Referring to FIG. 1, the description will be made about one example of structure of the satellite digital radio reception module. The satellite digital radio reception module comprises an antenna 101, a tuner section 102, a signal demodulation section 103, a channel demodulation section 104, a sound decoder 105, a data decoder 106, a control section 107, and an operating section 108 (see, e.g. Japanese Unexamined Patent Application Publication (JP-A) No. 2002-344335).

In the meantime, the electronic components constituting the tuner include IC components from which heat generates. In order to favorably radiate heat generated from the IC components to outside, a tuner module in which a heat conductive sheet (a heat transfer sheet) is provided between an electronic component (the IC component) and a metal case is suggested (see, e.g. U.S. Pat. No. 7,778,044). The heat conductive sheet (the heat transfer sheet) is, for example, made of silicone rubber having high thermal conductivity.

On the other hand, in order to confirm the presence or absence of the heat conductive sheet (the heat transfer sheet) or to inhibit to forget about sticking up the heat conductive sheet (the heat transfer sheet), boring of a sight hole in the metal case has been carried out. For example, Japanese Unexamined Patent Application Publication (JP-A) No. 2006-330587 discloses a display device which is capable of suppressing positional displacement when the heat transfer sheet is attached to a heat dissipation member and of easily confirming the present of absent of the heat transfer sheet. In JP-A No. 2006-330587, as an embodiment, round holes are provided as penetration parts formed at positions corresponding to diagonal opposite corners of the heat transfer sheet in the heat dissipation member.

★ ★ ★ ★ ★ ★ ★

Work to do:
A) In the patent background text, what is the heat conductive sheet made of in the example given?
B) Quote the patent background text word for word. Begin at the words "In the meantime, the" and stop after "high thermal conductivity.".

Source excerpt:
★ ★ ★ ★ ★ ★ ★

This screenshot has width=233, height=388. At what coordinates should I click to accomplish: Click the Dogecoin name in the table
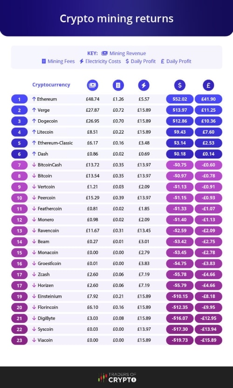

★ ★ ★ ★ ★ ★ ★

List of solutions:
A) Silicone rubber with high thermal conductivity.

B)
In the meantime, the electronic components constituting the tuner include IC components from which heat generates. In order to favorably radiate heat generated from the IC components to outside, a tuner module in which a heat conductive sheet (a heat transfer sheet) is provided between an electronic component (the IC component) and a metal case is suggested (see, e.g. U.S. Pat. No. 7,778,044). The heat conductive sheet (the heat transfer sheet) is, for example, made of silicone rubber having high thermal conductivity.